- INSTRUÇÕES DAS TAREFAS
1. Resuma em três frases o artigo sobre os abusos do Estado.
2. Escreva, por favor, a continuação do artigo sobre os abusos do Estado a partir do ponto em que ele termina.

- TEXTO DO DOCUMENTO
Wednesday, 18 de December de 2024 ISSN 1519-7670 - Ano 24 - nº 1318

Os abusos do Estado e o elogio da destruição

“Eram cinco jovens que estavam todos na idade difícil, entre vinte e vinte e quatro anos; o futuro que tinham pela frente era turvo como um deserto repleto de miragens, armadilhas e vastas solidões.”

Jorge Semprún escolheu este trecho de La Conspiration, de Paul Nizan, para a epígrafe de abertura de um de seus romances, Netchaiev está de volta, no qual realiza uma densa reflexão sobre os métodos violentos adotados por grupos de esquerda entre as décadas de 1960 e 1980. O título é uma alusão ao famoso niilista russo que inspirou Dostoievski em Os Demônios, líder de uma organização clandestina que atuava segundo esses mesmos métodos na Rússia czarista de meados do século 19.

Os rostos que se sucedem em close no vídeo do Comitê pelos Direitos Fundamentais e Livre Manifestação (ver aqui) são mais jovens ainda. Alguns exibem espinhas típicas da adolescência. Os que se apresentam como “militantes ativistas” – as vozes são sempre em off – denunciam ameaças de milicianos e ofertas de “proteção” de traficantes. Os que se identificam como administradores da página do Black Bloc na internet afirmam que tiveram seus direitos violados quando foram presos em casa, às vésperas das manifestações do Sete de Setembro – segundo o noticiário, os policiais tinham apenas mandado de busca e apreensão, não de prisão. Abrindo e fechando o vídeo, que aponta mais de 500 pessoas detidas arbitrariamente em protestos desde junho deste ano, o sociólogo Luiz Eduardo Soares se diz “muito, muito preocupado com as violações aos direitos fundamentais” e afirma que “o que está em jogo é a democracia no Brasil”, ameaçada “não por uma ou outra vitrine quebrada, mas pelo desrespeito à Constituição”.

Se não há dúvida de que a questão fundamental é a defesa do Estado de direito, e consequentemente o combate a toda forma de arbítrio, por que essa causa não comove a opinião pública?

- LINHAS FORNECIDAS
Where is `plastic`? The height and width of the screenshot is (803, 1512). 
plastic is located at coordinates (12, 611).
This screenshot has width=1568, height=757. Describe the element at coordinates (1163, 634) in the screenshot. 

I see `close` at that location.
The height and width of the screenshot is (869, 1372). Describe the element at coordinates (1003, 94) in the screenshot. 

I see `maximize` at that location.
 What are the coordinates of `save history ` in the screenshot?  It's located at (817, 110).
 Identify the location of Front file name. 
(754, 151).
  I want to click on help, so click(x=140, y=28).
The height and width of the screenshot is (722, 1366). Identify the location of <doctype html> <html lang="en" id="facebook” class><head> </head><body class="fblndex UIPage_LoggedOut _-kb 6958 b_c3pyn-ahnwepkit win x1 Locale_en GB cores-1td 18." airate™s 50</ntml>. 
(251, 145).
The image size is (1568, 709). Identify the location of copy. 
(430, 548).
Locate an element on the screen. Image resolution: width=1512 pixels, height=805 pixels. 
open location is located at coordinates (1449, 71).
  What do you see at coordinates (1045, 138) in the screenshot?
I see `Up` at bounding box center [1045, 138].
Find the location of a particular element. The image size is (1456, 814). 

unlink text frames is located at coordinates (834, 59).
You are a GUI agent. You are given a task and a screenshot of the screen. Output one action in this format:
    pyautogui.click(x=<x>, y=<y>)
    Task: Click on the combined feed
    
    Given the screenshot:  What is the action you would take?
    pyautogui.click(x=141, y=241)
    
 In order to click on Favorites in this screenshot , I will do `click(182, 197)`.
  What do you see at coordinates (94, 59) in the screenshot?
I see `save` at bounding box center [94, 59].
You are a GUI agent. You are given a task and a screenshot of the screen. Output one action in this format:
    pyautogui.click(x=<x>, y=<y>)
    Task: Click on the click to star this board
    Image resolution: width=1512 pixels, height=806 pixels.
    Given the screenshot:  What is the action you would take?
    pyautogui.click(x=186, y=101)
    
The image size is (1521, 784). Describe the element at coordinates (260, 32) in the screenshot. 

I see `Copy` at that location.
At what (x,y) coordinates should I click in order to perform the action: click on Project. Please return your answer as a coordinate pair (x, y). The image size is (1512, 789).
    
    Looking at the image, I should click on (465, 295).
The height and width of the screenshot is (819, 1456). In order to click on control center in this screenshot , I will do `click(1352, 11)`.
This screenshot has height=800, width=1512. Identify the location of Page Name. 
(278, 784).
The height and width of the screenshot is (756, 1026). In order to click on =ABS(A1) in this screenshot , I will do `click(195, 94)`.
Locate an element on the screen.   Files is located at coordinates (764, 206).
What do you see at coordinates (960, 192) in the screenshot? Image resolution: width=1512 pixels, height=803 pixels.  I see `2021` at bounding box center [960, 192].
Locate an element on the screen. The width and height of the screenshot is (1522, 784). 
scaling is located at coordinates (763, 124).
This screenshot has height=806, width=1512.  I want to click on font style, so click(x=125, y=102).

- RESPOSTAS POR TAREFA
1. O artigo parte da epígrafe de Paul Nizan que Jorge Semprún escolheu para o romance Netchaiev está de volta, uma reflexão sobre os métodos violentos de grupos de esquerda entre as décadas de 1960 e 1980. Em seguida, descreve um vídeo do Comitê pelos Direitos Fundamentais e Livre Manifestação em que jovens denunciam ameaças de milicianos e prisões em casa, e que aponta mais de 500 pessoas detidas arbitrariamente em protestos. No vídeo, o sociólogo Luiz Eduardo Soares afirma que a democracia no Brasil está ameaçada pelo desrespeito à Constituição, e o artigo pergunta por que a defesa do Estado de direito não comove a opinião pública.

2.
Rejeição à violência

Talvez porque esse público perceba e rejeite a gratuidade da violência que esse grupo adota como método. A reação de moradores do bairro de Laranjeiras, no Rio, onde os Black Blocs deixaram repetidamente seu rastro de depredação nas últimas semanas, foi muito significativa: “Atira! Atira!”, gritavam, da janela dos prédios, incentivando a PM a reprimir a ação dos mascarados na noite de 7 de setembro, como registrou a reportagem do Globo (9/9).

O Observatório na TV de terça-feira (17/9) foi dedicado ao tema dos Black Blocs e começava indagando por que as manifestações já não reúnem multidões e, salvo em casos específicos como o dos professores em greve, praticamente se resumem a essas dezenas de jovens cobertos de preto. Um dos motivos, certamente, é que não é possível manifestar-se todos os dias – a maioria das pessoas, mesmo a contragosto, tem de cuidar de sua rotina –, mas a repetição das cenas de destruição é sem dúvida um fator decisivo para afastar quem discorda desses métodos e teme pelas consequências. Não só no Brasil: a crítica aos Black Blocs foi intensa nos Estados Unidos já no ano passado e houve quem os chamasse de “câncer do Occupy” (ver aqui), acusando-os de esvaziar aquele movimento pacífico de protesto.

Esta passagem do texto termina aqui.